Problem to work on: Word-for-word transcription is needed for all of the entries.
═════ Entries supplied
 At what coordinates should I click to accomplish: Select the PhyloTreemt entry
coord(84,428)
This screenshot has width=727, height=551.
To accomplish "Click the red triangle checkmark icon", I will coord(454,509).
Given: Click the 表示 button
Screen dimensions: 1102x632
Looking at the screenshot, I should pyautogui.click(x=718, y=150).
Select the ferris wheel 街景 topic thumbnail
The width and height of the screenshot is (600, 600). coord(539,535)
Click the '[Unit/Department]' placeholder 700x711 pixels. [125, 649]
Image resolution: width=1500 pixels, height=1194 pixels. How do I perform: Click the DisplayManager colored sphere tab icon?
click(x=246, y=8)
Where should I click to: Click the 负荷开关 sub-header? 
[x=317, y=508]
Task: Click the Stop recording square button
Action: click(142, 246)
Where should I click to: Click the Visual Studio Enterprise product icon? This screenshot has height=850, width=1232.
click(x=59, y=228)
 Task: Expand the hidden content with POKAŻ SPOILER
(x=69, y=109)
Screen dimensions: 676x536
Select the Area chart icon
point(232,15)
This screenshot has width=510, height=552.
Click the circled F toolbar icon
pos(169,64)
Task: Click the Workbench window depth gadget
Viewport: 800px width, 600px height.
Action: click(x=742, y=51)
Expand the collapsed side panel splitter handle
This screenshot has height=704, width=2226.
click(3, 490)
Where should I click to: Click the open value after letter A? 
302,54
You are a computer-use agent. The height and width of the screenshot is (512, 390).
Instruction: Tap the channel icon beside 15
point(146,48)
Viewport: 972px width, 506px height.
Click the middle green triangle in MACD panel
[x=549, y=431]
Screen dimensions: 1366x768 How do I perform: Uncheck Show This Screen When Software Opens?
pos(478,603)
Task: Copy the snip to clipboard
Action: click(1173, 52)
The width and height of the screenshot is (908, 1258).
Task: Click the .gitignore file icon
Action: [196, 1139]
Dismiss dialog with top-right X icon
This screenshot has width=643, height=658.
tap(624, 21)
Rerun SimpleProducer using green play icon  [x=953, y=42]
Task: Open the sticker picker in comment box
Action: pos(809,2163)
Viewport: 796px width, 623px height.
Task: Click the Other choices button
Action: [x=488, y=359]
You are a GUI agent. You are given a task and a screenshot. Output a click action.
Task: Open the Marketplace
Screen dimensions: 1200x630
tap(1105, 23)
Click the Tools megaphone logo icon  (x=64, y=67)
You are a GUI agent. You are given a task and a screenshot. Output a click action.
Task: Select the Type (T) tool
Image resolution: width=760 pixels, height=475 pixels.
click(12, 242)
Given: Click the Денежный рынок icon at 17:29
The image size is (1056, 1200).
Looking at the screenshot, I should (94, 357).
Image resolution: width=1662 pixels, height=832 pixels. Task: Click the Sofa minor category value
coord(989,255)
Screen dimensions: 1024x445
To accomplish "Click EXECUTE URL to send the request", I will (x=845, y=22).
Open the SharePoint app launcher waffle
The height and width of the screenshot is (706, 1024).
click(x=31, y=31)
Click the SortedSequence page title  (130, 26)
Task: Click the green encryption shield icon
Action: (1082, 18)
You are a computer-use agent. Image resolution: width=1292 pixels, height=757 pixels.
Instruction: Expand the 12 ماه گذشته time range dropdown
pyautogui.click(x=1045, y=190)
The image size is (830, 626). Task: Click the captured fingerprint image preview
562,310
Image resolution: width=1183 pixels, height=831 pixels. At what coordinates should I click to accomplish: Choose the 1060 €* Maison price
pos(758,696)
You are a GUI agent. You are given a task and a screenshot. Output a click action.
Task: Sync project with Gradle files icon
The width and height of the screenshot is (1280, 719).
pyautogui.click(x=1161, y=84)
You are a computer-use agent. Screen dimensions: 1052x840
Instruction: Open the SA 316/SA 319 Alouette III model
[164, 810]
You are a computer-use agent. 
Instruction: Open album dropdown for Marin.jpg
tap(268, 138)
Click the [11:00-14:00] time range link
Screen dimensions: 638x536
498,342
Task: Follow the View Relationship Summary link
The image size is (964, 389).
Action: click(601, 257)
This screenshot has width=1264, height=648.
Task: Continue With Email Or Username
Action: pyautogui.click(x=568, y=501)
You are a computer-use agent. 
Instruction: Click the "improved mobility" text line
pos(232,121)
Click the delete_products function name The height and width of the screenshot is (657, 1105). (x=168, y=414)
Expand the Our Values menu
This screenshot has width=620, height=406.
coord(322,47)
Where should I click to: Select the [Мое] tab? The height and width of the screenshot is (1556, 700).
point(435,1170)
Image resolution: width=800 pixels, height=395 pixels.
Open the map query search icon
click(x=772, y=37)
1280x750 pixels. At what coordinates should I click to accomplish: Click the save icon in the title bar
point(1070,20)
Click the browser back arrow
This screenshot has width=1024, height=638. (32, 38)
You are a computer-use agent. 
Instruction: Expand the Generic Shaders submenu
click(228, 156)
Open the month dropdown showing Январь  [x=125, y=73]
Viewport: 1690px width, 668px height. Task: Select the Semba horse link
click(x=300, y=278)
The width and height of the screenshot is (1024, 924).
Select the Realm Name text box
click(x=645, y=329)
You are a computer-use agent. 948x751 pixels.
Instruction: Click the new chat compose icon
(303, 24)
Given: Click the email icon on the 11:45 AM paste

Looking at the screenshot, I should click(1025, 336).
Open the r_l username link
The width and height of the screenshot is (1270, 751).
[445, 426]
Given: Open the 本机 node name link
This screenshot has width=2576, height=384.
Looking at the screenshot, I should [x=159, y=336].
══════════
Your response:
 At what coordinates should I click to accomplish: Select the PhyloTreemt entry
coord(84,428)
This screenshot has width=727, height=551.
To accomplish "Click the red triangle checkmark icon", I will coord(454,509).
Given: Click the 表示 button
Screen dimensions: 1102x632
Looking at the screenshot, I should pyautogui.click(x=718, y=150).
Select the ferris wheel 街景 topic thumbnail
The width and height of the screenshot is (600, 600). coord(539,535)
Click the '[Unit/Department]' placeholder 700x711 pixels. [125, 649]
Image resolution: width=1500 pixels, height=1194 pixels. How do I perform: Click the DisplayManager colored sphere tab icon?
click(x=246, y=8)
Where should I click to: Click the 负荷开关 sub-header? 
[x=317, y=508]
Task: Click the Stop recording square button
Action: click(142, 246)
Where should I click to: Click the Visual Studio Enterprise product icon? This screenshot has height=850, width=1232.
click(x=59, y=228)
 Task: Expand the hidden content with POKAŻ SPOILER
(x=69, y=109)
Screen dimensions: 676x536
Select the Area chart icon
point(232,15)
This screenshot has width=510, height=552.
Click the circled F toolbar icon
pos(169,64)
Task: Click the Workbench window depth gadget
Viewport: 800px width, 600px height.
Action: click(x=742, y=51)
Expand the collapsed side panel splitter handle
This screenshot has height=704, width=2226.
click(3, 490)
Where should I click to: Click the open value after letter A? 
302,54
You are a computer-use agent. The height and width of the screenshot is (512, 390).
Instruction: Tap the channel icon beside 15
point(146,48)
Viewport: 972px width, 506px height.
Click the middle green triangle in MACD panel
[x=549, y=431]
Screen dimensions: 1366x768 How do I perform: Uncheck Show This Screen When Software Opens?
pos(478,603)
Task: Copy the snip to clipboard
Action: click(1173, 52)
The width and height of the screenshot is (908, 1258).
Task: Click the .gitignore file icon
Action: [196, 1139]
Dismiss dialog with top-right X icon
This screenshot has width=643, height=658.
tap(624, 21)
Rerun SimpleProducer using green play icon  [x=953, y=42]
Task: Open the sticker picker in comment box
Action: pos(809,2163)
Viewport: 796px width, 623px height.
Task: Click the Other choices button
Action: [x=488, y=359]
You are a GUI agent. You are given a task and a screenshot. Output a click action.
Task: Open the Marketplace
Screen dimensions: 1200x630
tap(1105, 23)
Click the Tools megaphone logo icon  (x=64, y=67)
You are a GUI agent. You are given a task and a screenshot. Output a click action.
Task: Select the Type (T) tool
Image resolution: width=760 pixels, height=475 pixels.
click(12, 242)
Given: Click the Денежный рынок icon at 17:29
The image size is (1056, 1200).
Looking at the screenshot, I should (94, 357).
Image resolution: width=1662 pixels, height=832 pixels. Task: Click the Sofa minor category value
coord(989,255)
Screen dimensions: 1024x445
To accomplish "Click EXECUTE URL to send the request", I will (x=845, y=22).
Open the SharePoint app launcher waffle
The height and width of the screenshot is (706, 1024).
click(x=31, y=31)
Click the SortedSequence page title  (130, 26)
Task: Click the green encryption shield icon
Action: (1082, 18)
You are a computer-use agent. Image resolution: width=1292 pixels, height=757 pixels.
Instruction: Expand the 12 ماه گذشته time range dropdown
pyautogui.click(x=1045, y=190)
The image size is (830, 626). Task: Click the captured fingerprint image preview
562,310
Image resolution: width=1183 pixels, height=831 pixels. At what coordinates should I click to accomplish: Choose the 1060 €* Maison price
pos(758,696)
You are a GUI agent. You are given a task and a screenshot. Output a click action.
Task: Sync project with Gradle files icon
The width and height of the screenshot is (1280, 719).
pyautogui.click(x=1161, y=84)
You are a computer-use agent. Screen dimensions: 1052x840
Instruction: Open the SA 316/SA 319 Alouette III model
[164, 810]
You are a computer-use agent. 
Instruction: Open album dropdown for Marin.jpg
tap(268, 138)
Click the [11:00-14:00] time range link
Screen dimensions: 638x536
498,342
Task: Follow the View Relationship Summary link
The image size is (964, 389).
Action: click(601, 257)
This screenshot has width=1264, height=648.
Task: Continue With Email Or Username
Action: pyautogui.click(x=568, y=501)
You are a computer-use agent. 
Instruction: Click the "improved mobility" text line
pos(232,121)
Click the delete_products function name The height and width of the screenshot is (657, 1105). (x=168, y=414)
Expand the Our Values menu
This screenshot has width=620, height=406.
coord(322,47)
Where should I click to: Select the [Мое] tab? The height and width of the screenshot is (1556, 700).
point(435,1170)
Image resolution: width=800 pixels, height=395 pixels.
Open the map query search icon
click(x=772, y=37)
1280x750 pixels. At what coordinates should I click to accomplish: Click the save icon in the title bar
point(1070,20)
Click the browser back arrow
This screenshot has width=1024, height=638. (32, 38)
You are a computer-use agent. 
Instruction: Expand the Generic Shaders submenu
click(228, 156)
Open the month dropdown showing Январь  [x=125, y=73]
Viewport: 1690px width, 668px height. Task: Select the Semba horse link
click(x=300, y=278)
The width and height of the screenshot is (1024, 924).
Select the Realm Name text box
click(x=645, y=329)
You are a computer-use agent. 948x751 pixels.
Instruction: Click the new chat compose icon
(303, 24)
Given: Click the email icon on the 11:45 AM paste

Looking at the screenshot, I should click(1025, 336).
Open the r_l username link
The width and height of the screenshot is (1270, 751).
[445, 426]
Given: Open the 本机 node name link
This screenshot has width=2576, height=384.
Looking at the screenshot, I should [x=159, y=336].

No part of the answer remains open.